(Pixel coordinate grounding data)
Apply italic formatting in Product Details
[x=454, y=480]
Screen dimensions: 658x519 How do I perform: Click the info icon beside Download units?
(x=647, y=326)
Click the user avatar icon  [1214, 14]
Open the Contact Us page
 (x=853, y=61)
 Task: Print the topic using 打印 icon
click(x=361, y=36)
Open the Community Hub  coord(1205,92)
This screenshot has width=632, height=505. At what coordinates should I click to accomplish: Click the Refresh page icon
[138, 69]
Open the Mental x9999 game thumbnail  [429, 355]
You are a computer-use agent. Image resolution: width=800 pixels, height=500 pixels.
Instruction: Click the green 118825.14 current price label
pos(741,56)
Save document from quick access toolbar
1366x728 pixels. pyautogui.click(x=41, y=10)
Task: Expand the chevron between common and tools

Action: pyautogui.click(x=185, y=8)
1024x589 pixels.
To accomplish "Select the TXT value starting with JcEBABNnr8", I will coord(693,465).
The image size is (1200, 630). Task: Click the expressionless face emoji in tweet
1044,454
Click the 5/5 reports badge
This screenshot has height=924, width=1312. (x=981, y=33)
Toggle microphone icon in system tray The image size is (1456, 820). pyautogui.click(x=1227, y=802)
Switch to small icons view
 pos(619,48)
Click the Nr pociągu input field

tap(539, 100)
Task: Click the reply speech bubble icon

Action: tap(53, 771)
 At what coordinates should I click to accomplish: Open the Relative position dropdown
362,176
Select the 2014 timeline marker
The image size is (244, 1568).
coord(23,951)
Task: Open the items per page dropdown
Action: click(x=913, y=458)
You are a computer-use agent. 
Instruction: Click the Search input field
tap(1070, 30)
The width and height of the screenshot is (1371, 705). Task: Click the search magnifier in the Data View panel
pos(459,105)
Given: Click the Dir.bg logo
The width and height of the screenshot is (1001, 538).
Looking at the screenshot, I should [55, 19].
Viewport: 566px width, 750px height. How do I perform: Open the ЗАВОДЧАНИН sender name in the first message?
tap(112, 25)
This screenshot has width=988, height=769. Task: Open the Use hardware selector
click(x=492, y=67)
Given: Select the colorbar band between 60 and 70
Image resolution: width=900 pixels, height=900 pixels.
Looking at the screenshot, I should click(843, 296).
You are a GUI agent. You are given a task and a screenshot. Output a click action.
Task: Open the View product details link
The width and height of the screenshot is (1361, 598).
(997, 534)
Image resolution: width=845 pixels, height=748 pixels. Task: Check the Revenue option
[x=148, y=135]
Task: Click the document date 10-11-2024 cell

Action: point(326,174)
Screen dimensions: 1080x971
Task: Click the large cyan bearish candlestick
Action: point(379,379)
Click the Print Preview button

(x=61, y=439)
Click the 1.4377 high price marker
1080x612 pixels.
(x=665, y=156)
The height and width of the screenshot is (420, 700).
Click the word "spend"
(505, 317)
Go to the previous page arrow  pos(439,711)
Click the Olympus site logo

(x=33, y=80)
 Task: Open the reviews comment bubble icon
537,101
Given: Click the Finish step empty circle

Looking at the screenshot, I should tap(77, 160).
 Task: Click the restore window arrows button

### TASK DETAILS:
Using the records above, say how many lines contain the word "marker". Write the number alone.

### ANSWER TO THIS PROBLEM:
2